Song by Los Tigres del Norte

from the album Uniendo Fronteras
- Released: 2001
- Genre: Norteño

= Somos Más Americanos =

"Somos Más Americanos" is a Norteño song performed by the Mexican and Californian group Los Tigres del Norte. Released in 2001, the song first appeared on the album Uniendo Fronteras. With lyrics told from the perspective of an undocumented immigrant in the United States, living in lands previously part of Mexico, the song has become an immigrant anthem and was included by Rolling Stone on its 2025 list of "The 250 Greatest Songs of the 21st Century So Far".

==Lyrics==
The lyrics are written from the perspective of an undocumented Mexican immigrant living in the United States and reacting to Americans telling him "I should go back to my country because there's no room for me here." Referencing the fact that eight of United States (including Texas, California, Colorado, and Arizona) were previously part of Mexico, the song reminds "the gringos" that, "I didn't cross the border, the border crossed to me", noting that "they marked a line" so that "I'm a foreigner in my own land" and now they call me an "invader". The chorus asserts:We are more American
We are more American
than the children of the Anglo-Saxons.

==Reviews==
On its release, Mario Tarradell of The Dallas Morning News called it "the most powerful" song on the album, "a jaunty, polka-style track drenched in accordion."

==Legacy==
In 2011, a live version was recorded for MTV Unplugged: Los Tigres del Norte and Friends featuring Zack de la Rocha.

In 2015, the Mexican rock band Maná covered the song in a "rock-guitar-meets-Mexican-polka" style.

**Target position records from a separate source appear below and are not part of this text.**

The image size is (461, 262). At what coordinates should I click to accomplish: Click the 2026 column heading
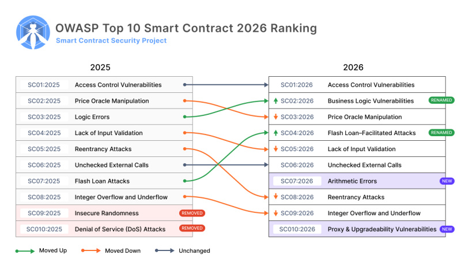click(353, 68)
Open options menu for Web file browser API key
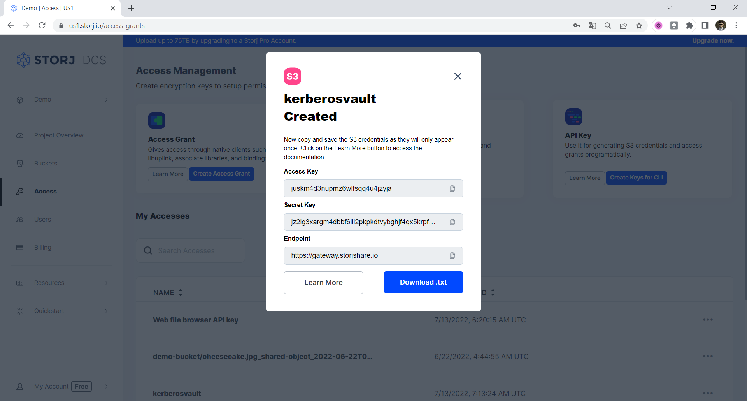The width and height of the screenshot is (747, 401). [x=708, y=320]
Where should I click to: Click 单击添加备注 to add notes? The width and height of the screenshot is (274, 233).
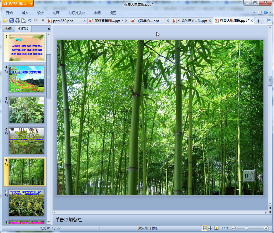pyautogui.click(x=68, y=220)
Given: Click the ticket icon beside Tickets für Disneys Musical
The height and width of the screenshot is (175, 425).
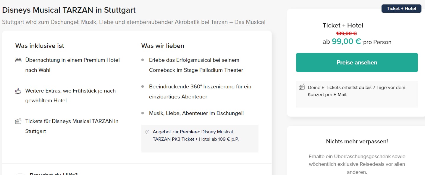Looking at the screenshot, I should click(18, 121).
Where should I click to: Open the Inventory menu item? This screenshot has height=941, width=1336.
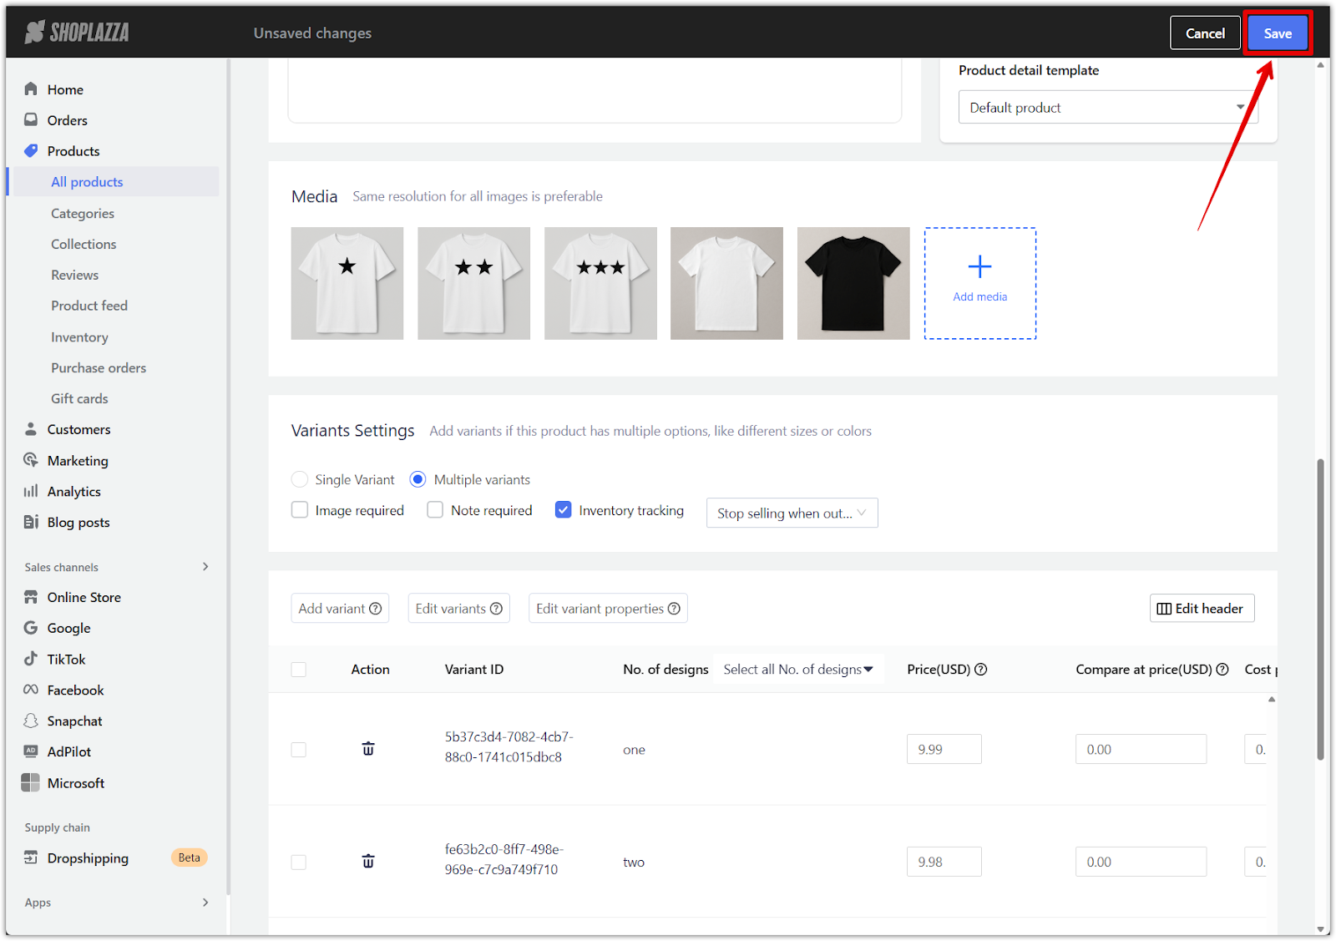[x=79, y=337]
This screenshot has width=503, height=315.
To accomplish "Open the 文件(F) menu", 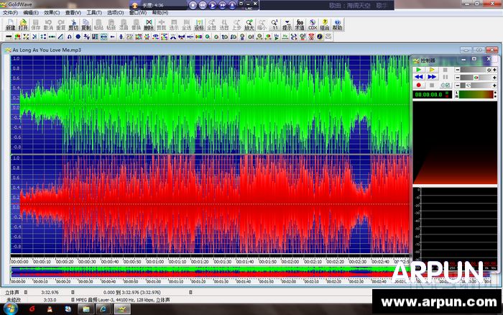I will point(10,13).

A review of the song in the Los Angeles Times wrote that the song "serves as an anthem to immigrants in the United States."

At the Latin Grammy Awards in November 2015, Maná and Los Tigres del Norte performed the song together. At the end of the performance, the groups unfurled a Spanish-language banner translated as "Latinos United, Don't Vote for racists." The Los Angeles Times called the song a "rousing immigrant anthem".

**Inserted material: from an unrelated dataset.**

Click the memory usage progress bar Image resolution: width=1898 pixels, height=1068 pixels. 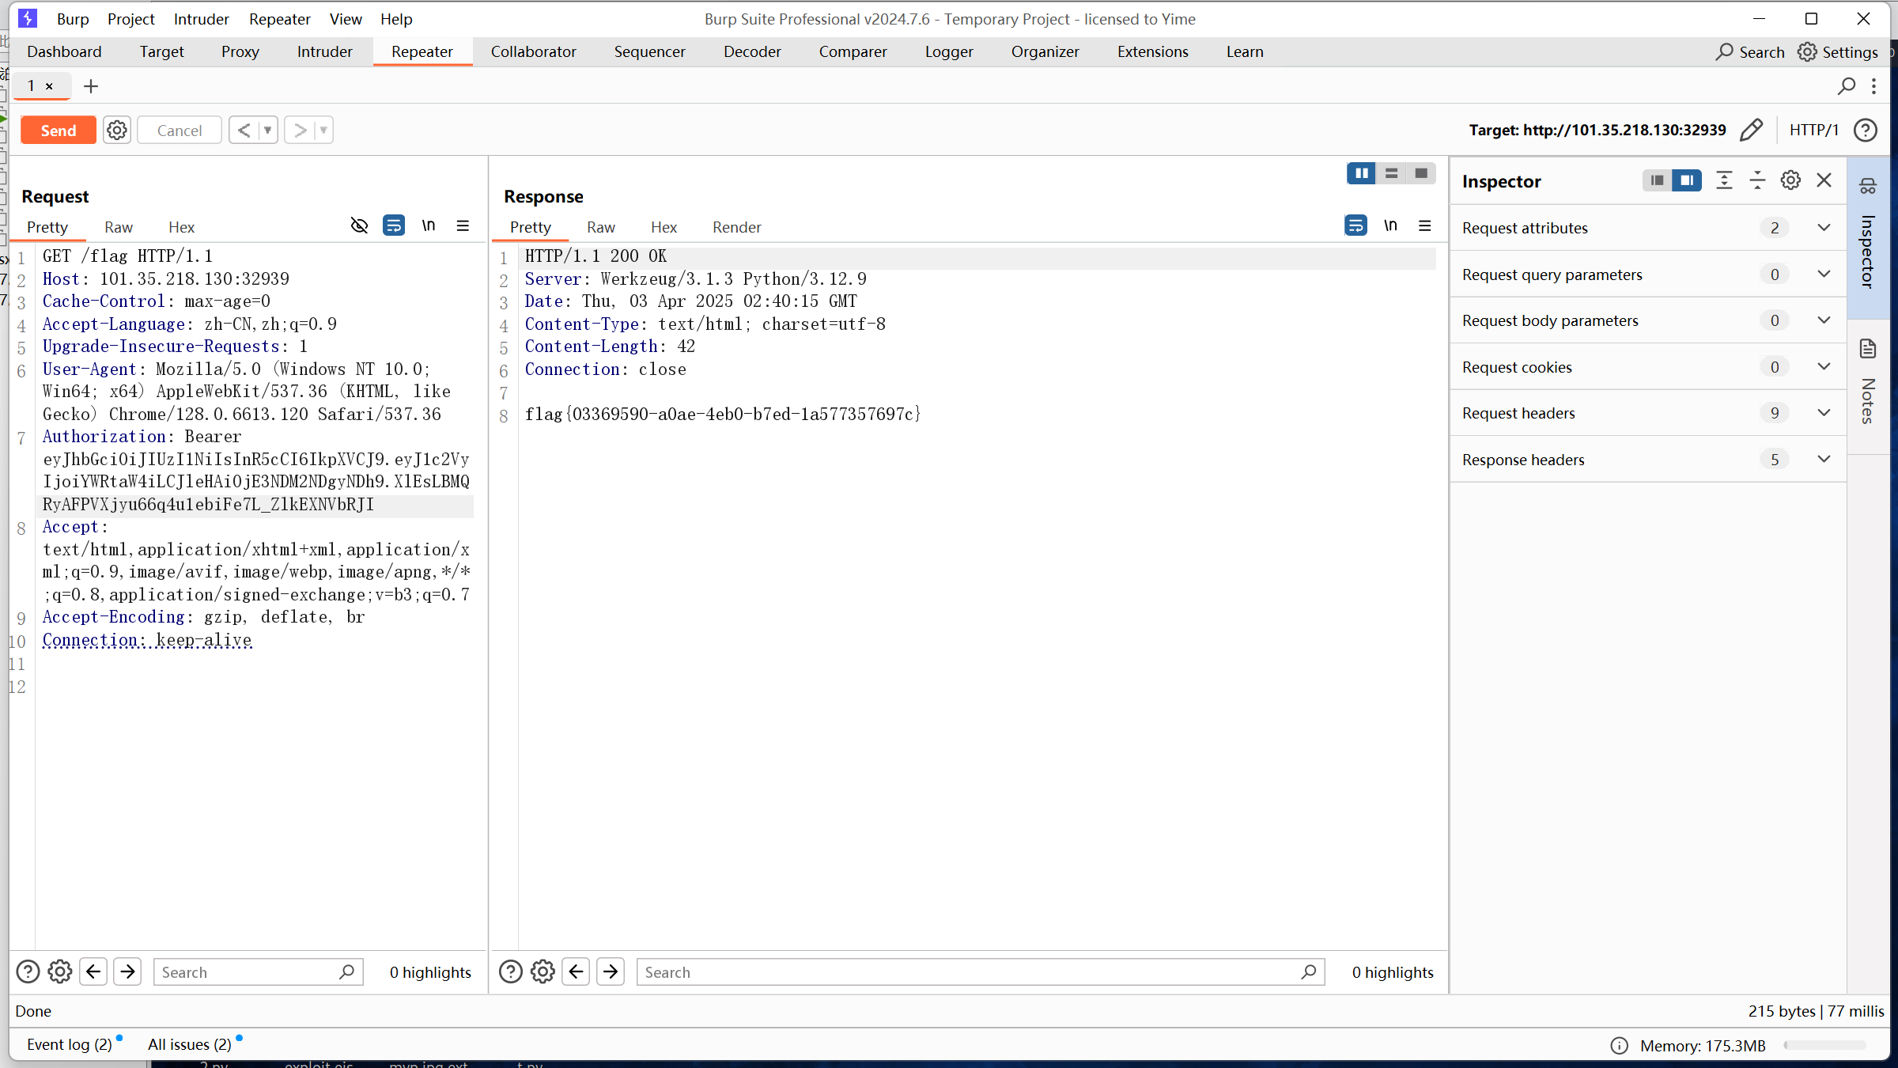pyautogui.click(x=1825, y=1045)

During his time as President of Mexico, Andrés Manuel López Obrador frequently cited the song to counter anti-immigrant rhetoric from American politicians.

During the Presidency of Donald Trump, the song was described as a "cultural battle hymn" on behalf of undocumented immigrants.

In January 2025, amid a diplomatic dispute between Colombia and the United States, Colombian President Gustavo Petro posted a video of the song accompanied by the question, "Who is the invader?"

In October 2025, the song was ranked at No. 185 on the Rolling Stone list of "The 250 Greatest Songs of the 21st Century So Far".